■ Exercises to complete:
1. List the three situations that the allergy testing passage says often lead to using RASTs.
2. From the allergy testing passage, quote the stretch from "Adults and children" through "carbohydrate determinants (CCDs).".
3. Decide whether each statement agrees with the allergy testing passage. Answer yes or no, and quote the words that settle it.
(a) Most skin testing involves needles.
(b) The NIH food guidelines were issued in December 2010.
(c) Someone who has outgrown an allergy can no longer show a positive IgE.

:: Text passage ::

Adults and children of any age can take an allergy blood test. For babies and very young children, a single needle stick for allergy blood testing is often more gentle than several skin tests. However, skin testing techniques have improved. Most skin testing does not involve needles and typically skin testing results in minimal patient discomfort.

Drawbacks to RAST and ImmunoCAP techniques do exist. Compared to skin testing, ImmunoCAP and other RAST techniques take longer to perform and are less cost effective. Several studies have also found these tests to be less sensitive than skin testing for the detection of clinically relevant allergies. False positive results may be obtained due to cross-reactivity of homologous proteins or by cross-reactive carbohydrate determinants (CCDs).

In the NIH food guidelines issued in December 2010 it was stated that "The predictive values associated with clinical evidence of allergy for ImmunoCAP cannot be applied to other test methods." With over 4000 scientific articles using ImmunoCAP and showing its clinical value, ImmunoCAP is perceived as "Gold standard" for in vitro IgE testing

==Method==
The RAST is a radioimmunoassay test to detect specific IgE antibodies to suspected or known allergens for the purpose of guiding a diagnosis about allergy. IgE is the antibody associated with Type I allergic response: for example, if a person exhibits a high level of IgE directed against pollen, the test may indicate the person is allergic to pollen (or pollen-like) proteins. A person who has outgrown an allergy may still have a positive IgE years after exposure.

The suspected allergen is bound to an insoluble material and the patient's serum is added. If the serum contains antibodies to the allergen, those antibodies will bind to the allergen. Radiolabeled anti-human IgE antibody is added where it binds to those IgE antibodies already bound to the insoluble material. The unbound anti-human IgE antibodies are washed away. The amount of radioactivity is proportional to the serum IgE for the allergen.

RASTs are often used to test for allergies when:
- a physician advises against the discontinuation of medications that can interfere with test results or cause medical complications;
- a patient has severe skin conditions such as widespread eczema or
- a patient has such a high sensitivity level to suspected allergens that any administration of those allergens might result in potentially serious side effects.

:::
:: Recorded data ::

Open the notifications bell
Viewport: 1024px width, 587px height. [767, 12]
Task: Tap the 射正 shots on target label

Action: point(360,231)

:::
:: Recorded data ::

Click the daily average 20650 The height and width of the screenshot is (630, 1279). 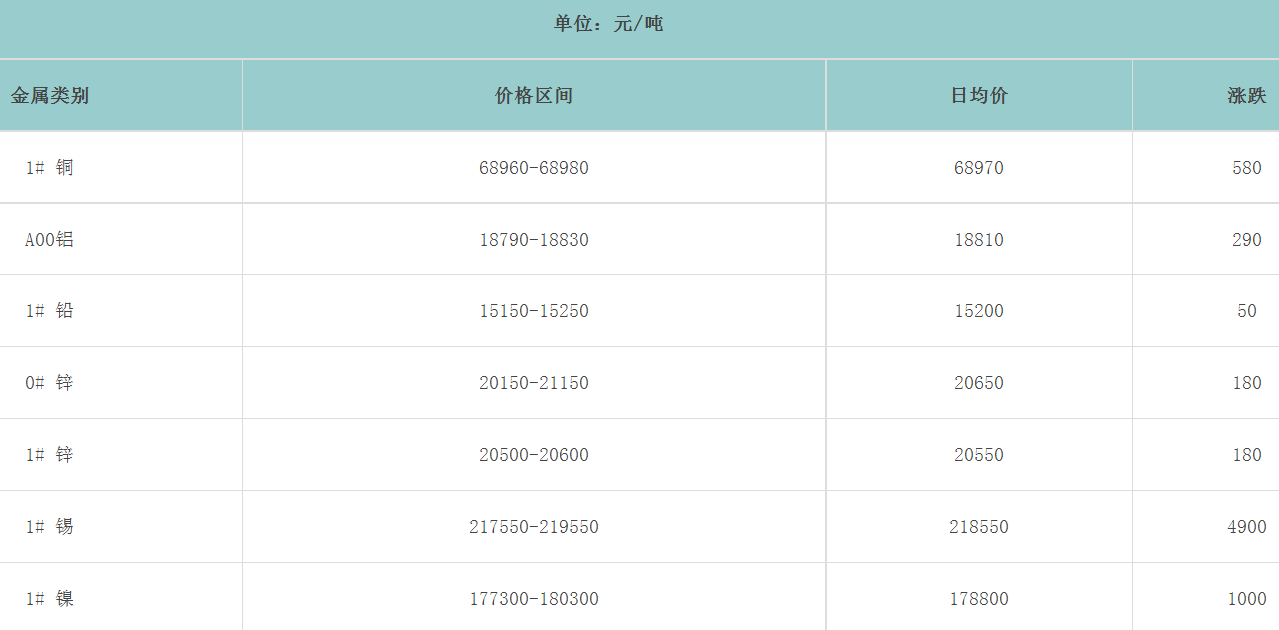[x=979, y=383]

:::
:: Recorded data ::

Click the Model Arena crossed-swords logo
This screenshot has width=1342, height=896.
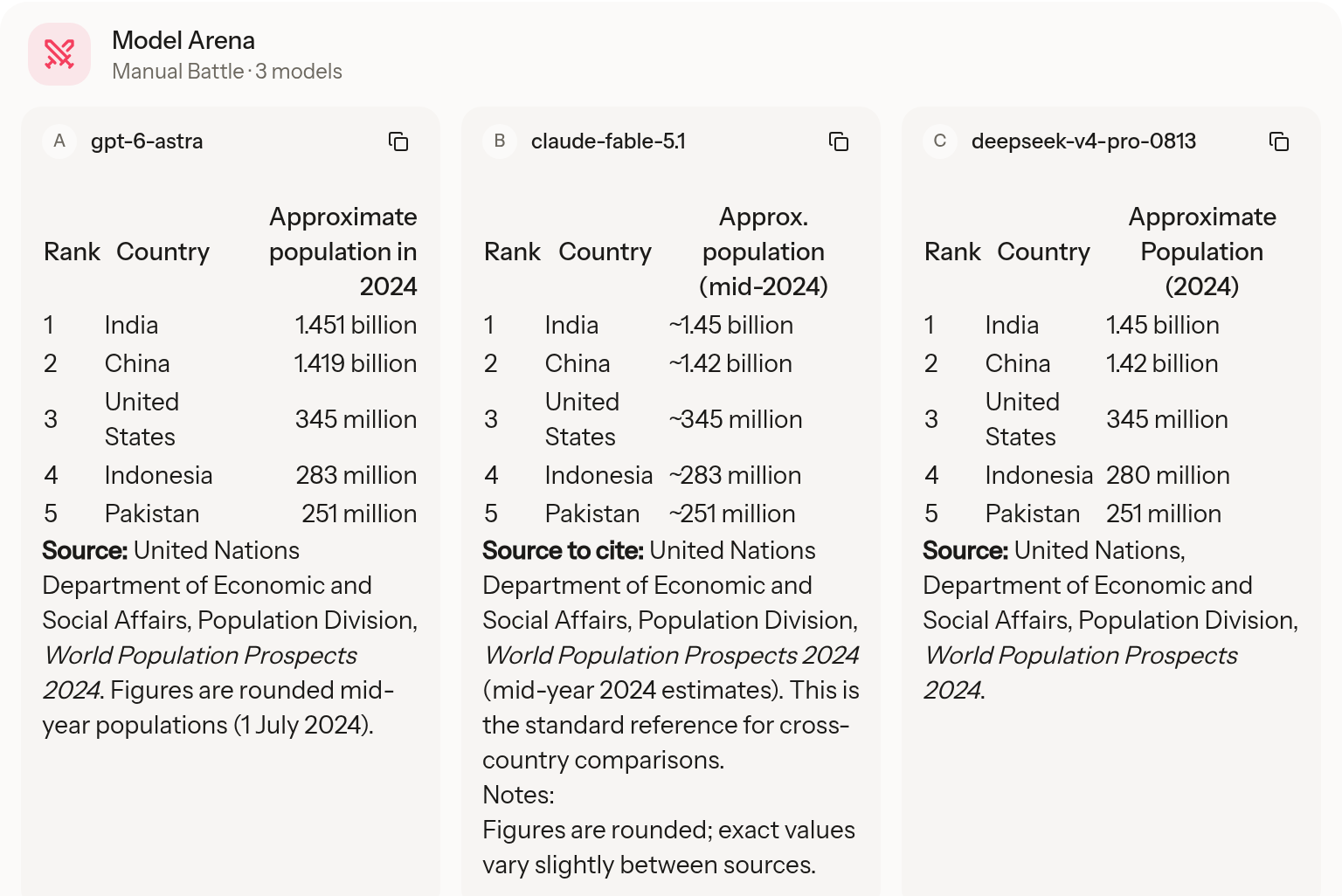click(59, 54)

:::

■ Results by task:
1.
- A physician advises against stopping medications that can interfere with test results or cause medical complications.
- A patient has severe skin conditions such as widespread eczema.
- A patient is so sensitive to suspected allergens that giving any of them might cause potentially serious side effects.

2.
Adults and children of any age can take an allergy blood test. For babies and very young children, a single needle stick for allergy blood testing is often more gentle than several skin tests. However, skin testing techniques have improved. Most skin testing does not involve needles and typically skin testing results in minimal patient discomfort.

Drawbacks to RAST and ImmunoCAP techniques do exist. Compared to skin testing, ImmunoCAP and other RAST techniques take longer to perform and are less cost effective. Several studies have also found these tests to be less sensitive than skin testing for the detection of clinically relevant allergies. False positive results may be obtained due to cross-reactivity of homologous proteins or by cross-reactive carbohydrate determinants (CCDs).

3.
(a) No: "Most skin testing does not involve needles"
(b) Yes: "In the NIH food guidelines issued in December 2010"
(c) No: "A person who has outgrown an allergy may still have a positive IgE years after exposure."